Files into the case of arrested four photojournalists in connection to espionage charges have been classified as “secret” on the grounds that it involves sensitive information concerning national security, lawyers of detained press photographers have said.
The move means that lawyers of detainees will be prevented from speaking about the details of the matter to the press and the case, if proceeds further into trial stage, will be heard behind court’s closed doors.
According to the law, information and cases classified as “secret” will remain closed to public scrutiny for five years with a possibility to further extend that term; such information can be declassified earlier than five years in case circumstances for keeping it secret no longer exist, or by the decision of President upon the request of Parliament’s Confidence Group, the body which is in charge of monitoring defense spending, including related to top secret projects, as well as discussing sensitive security issues.
Police arrested overnight on Thursday Irakli Gedenidze, the Georgian President’s personal photographer and his wife Natia Gedenidze, also a photographer working for the Tbilisi-based PrimeTime newspaper, as well as Zurab Kurtsikidze, photographer for the European Pressphoto Agency (epa) and Giorgi Abdaladze, a freelancer recently hired as a photographer by the Foreign Ministry.
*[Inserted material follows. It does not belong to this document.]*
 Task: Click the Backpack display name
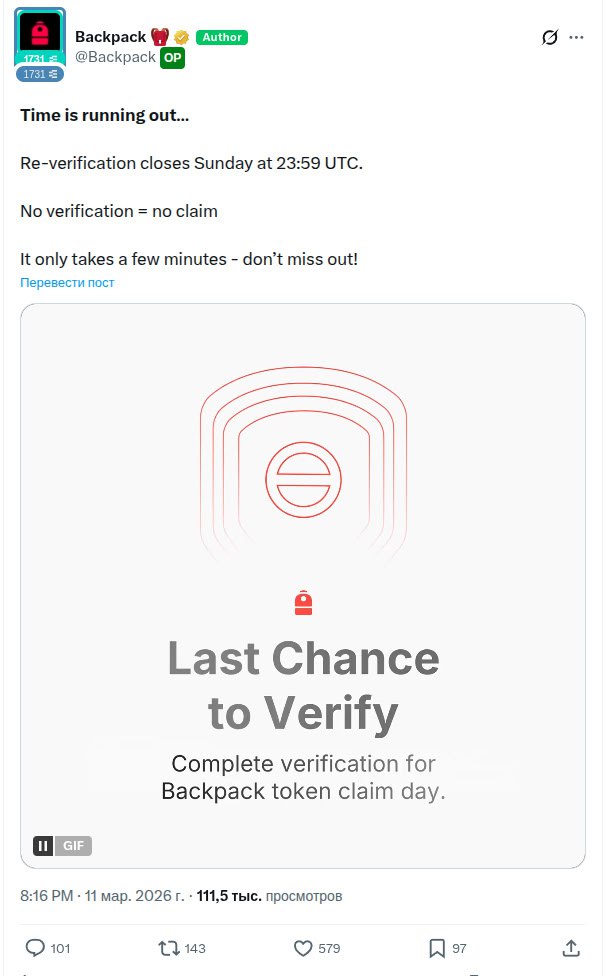[111, 37]
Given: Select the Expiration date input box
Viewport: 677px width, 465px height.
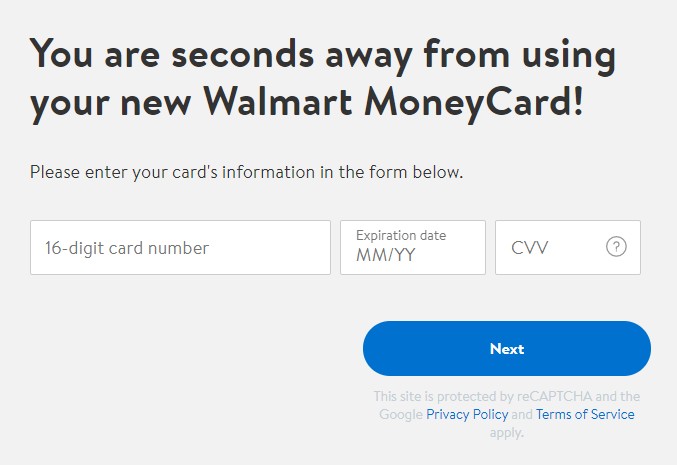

The Interior Ministry said in a brief statement, without providing details, that detained press photographers were accused of providing “in detriment of Georgia’s interests various information through their professional activities to an organization” working for “one of the foreign country’s special services.”
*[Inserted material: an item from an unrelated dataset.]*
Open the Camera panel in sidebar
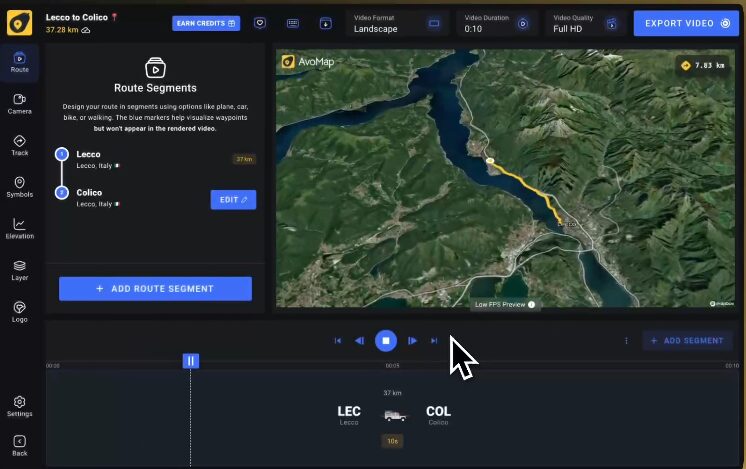The width and height of the screenshot is (746, 469). (19, 103)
Lawyers of Kurtsikidze and Abdaladze told journalists after meeting with their clients that they insisted on their innocence. A lawyer for Irakli Gedenidze and his wife, Natia, has declined to comment after meeting with her clients.
Ramaz Chinchaladze, lawyer for Giorgi Abdaladze, said that his client launched a hunger strike in protest over his detention. He said that Abdaladze was “puzzled” after learning that he was accused of espionage.
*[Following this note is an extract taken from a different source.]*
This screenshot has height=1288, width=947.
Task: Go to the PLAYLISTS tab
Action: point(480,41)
“He said he had never done anything against the state and had no access to any sensitive information,” the lawyer said.
Lawyers said that charges have not yet formally brought against their clients.
A wife of Giorgi Abdaladze, one of the detained photographers, said that she was told by an investigator that charges would be related with part one of article 314 of the criminal code, which deals with espionage, in particular with gathering state secret information and passing it to foreign country. In case of guilty verdict, the charges carry penalty of eight to 12 years in jail.
Shakh Aivazov, a long-time photojournalist now working for The Associated Press, was also taken by the police last night, but was released shortly after the noon on July 7 without being charged.